Work item:
Locate the word "sidebar" in the data below, then copy every line that holds it.

Dataset excerpts:
☆ ☆ ☆ ☆ ☆
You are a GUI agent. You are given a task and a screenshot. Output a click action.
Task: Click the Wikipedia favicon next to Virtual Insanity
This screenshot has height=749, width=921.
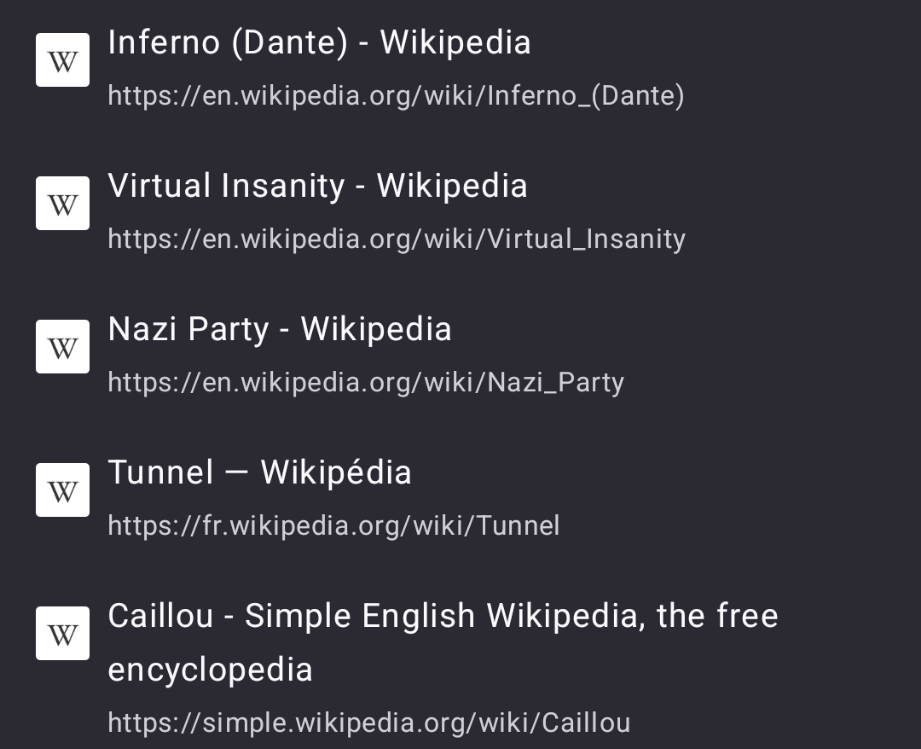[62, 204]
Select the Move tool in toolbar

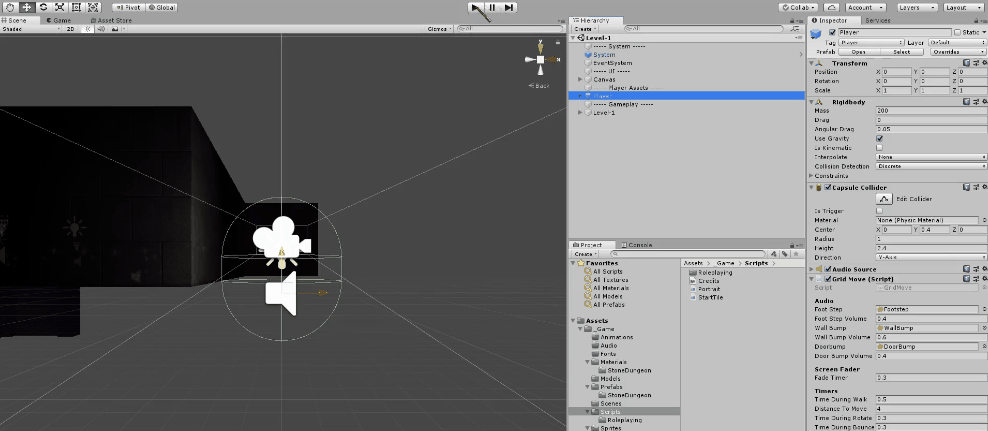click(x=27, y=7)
☆ ☆ ☆ ☆ ☆
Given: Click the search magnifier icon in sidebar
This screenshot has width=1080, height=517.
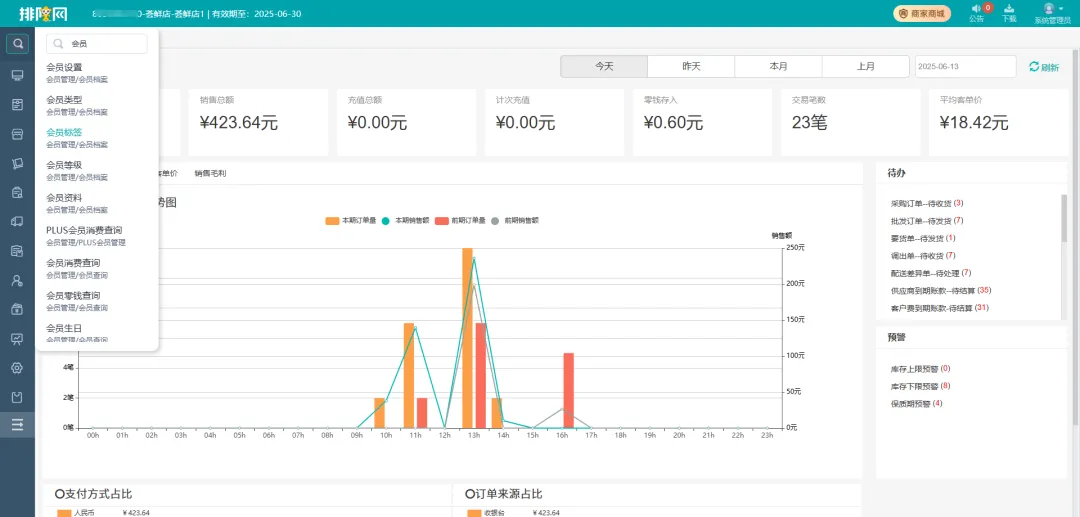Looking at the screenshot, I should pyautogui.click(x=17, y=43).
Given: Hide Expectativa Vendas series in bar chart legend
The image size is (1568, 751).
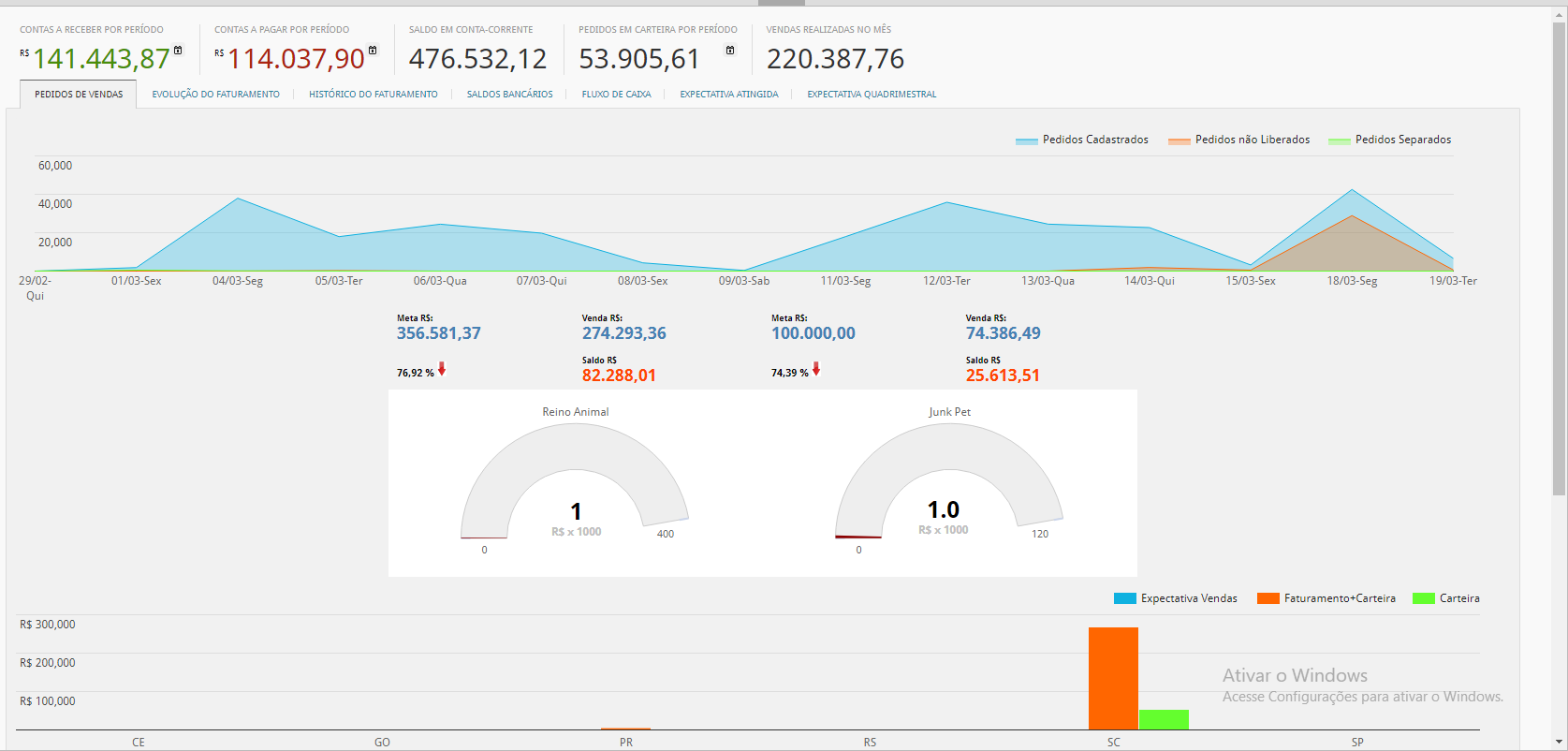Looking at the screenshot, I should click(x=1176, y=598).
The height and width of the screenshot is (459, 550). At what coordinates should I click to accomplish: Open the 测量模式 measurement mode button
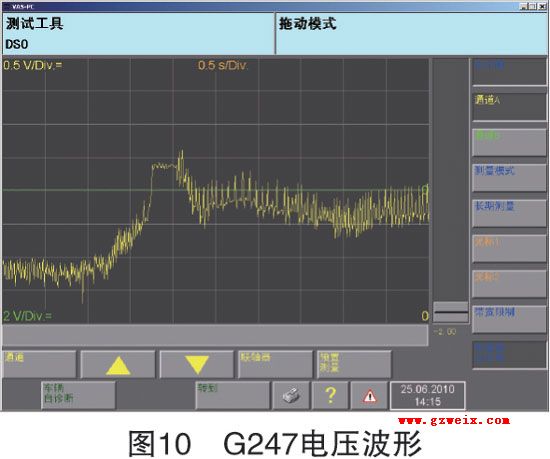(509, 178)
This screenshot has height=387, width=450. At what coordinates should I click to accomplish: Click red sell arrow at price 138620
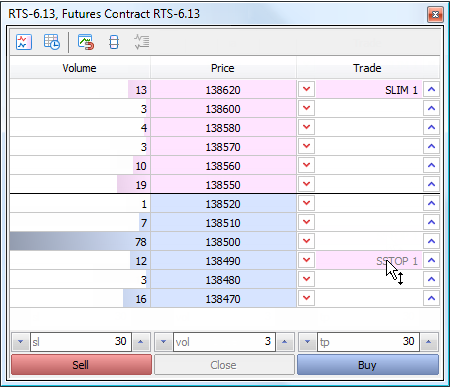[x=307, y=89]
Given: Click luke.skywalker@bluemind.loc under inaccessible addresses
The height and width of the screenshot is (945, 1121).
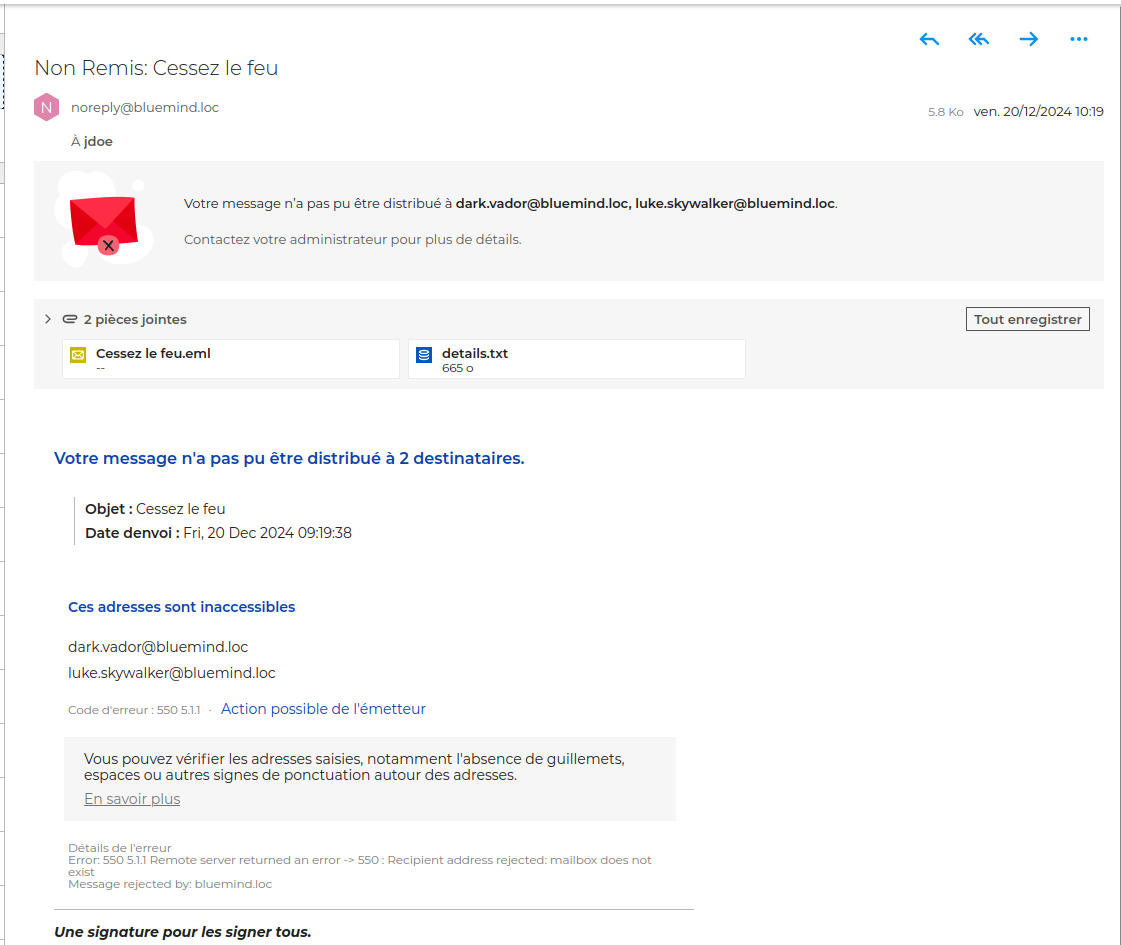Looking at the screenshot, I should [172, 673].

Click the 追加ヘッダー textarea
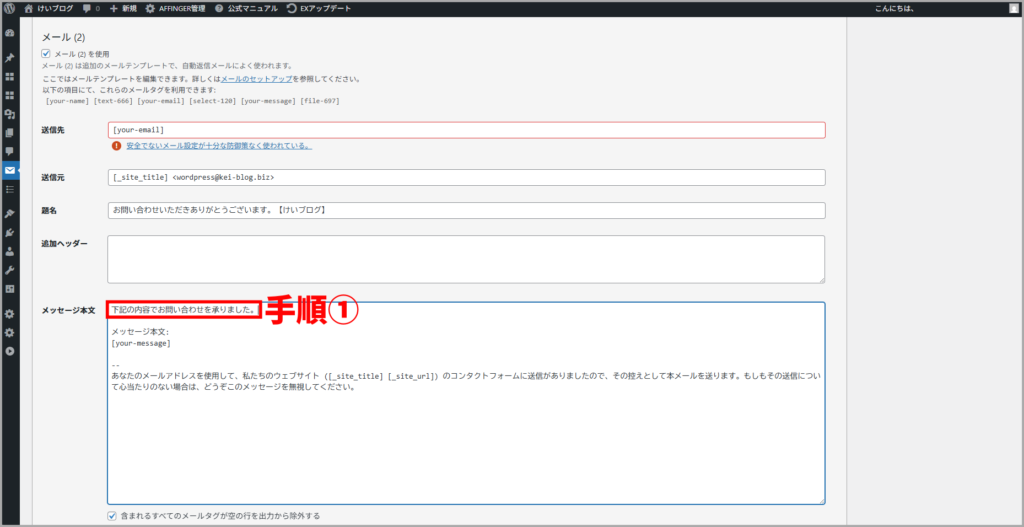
☆ ☆ ☆ ☆ ☆
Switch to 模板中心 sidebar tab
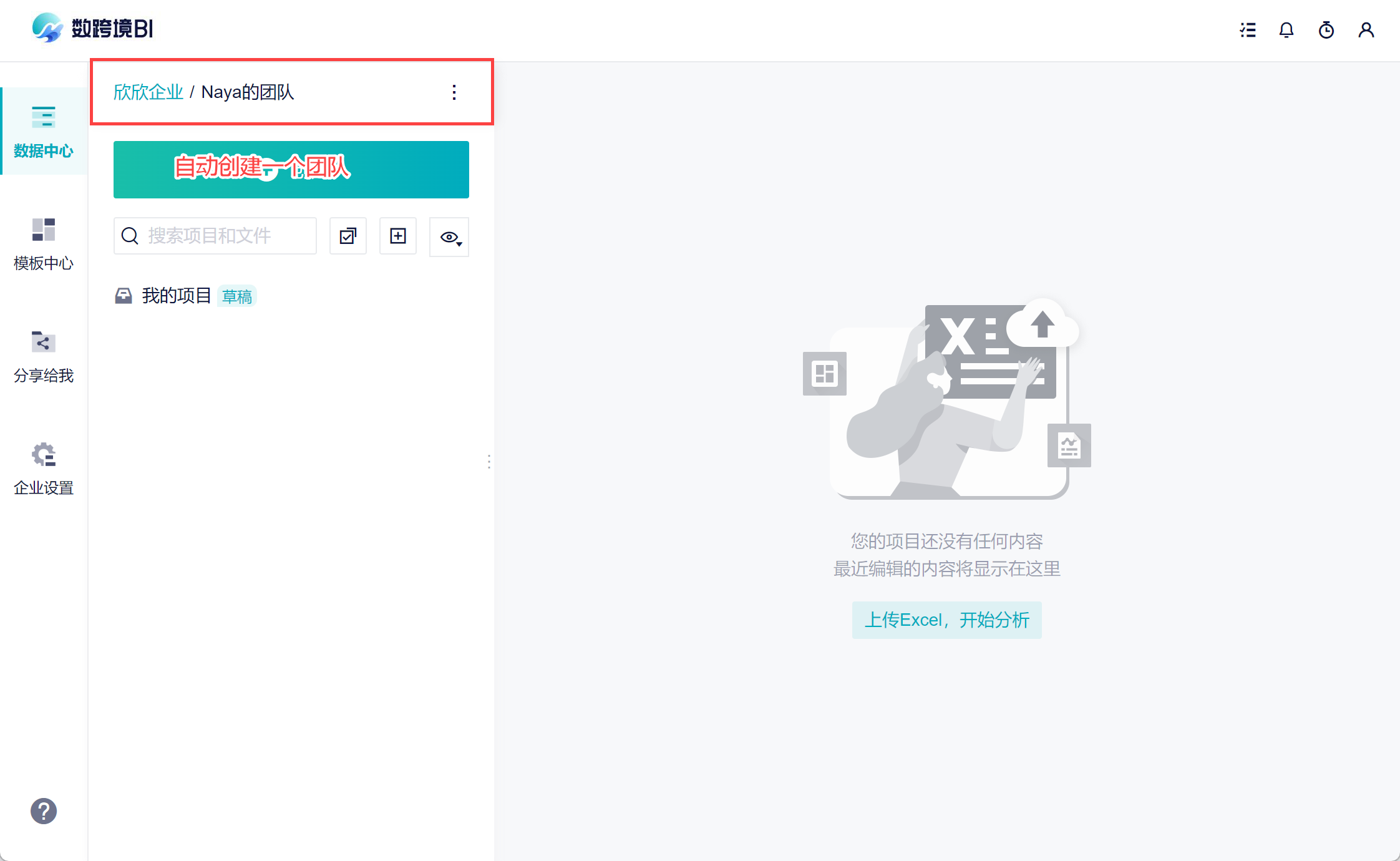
☆ ☆ ☆ ☆ ☆
Written reply:
Given: Click the search magnifier icon in sidebar
Switch to 模板中心 sidebar tab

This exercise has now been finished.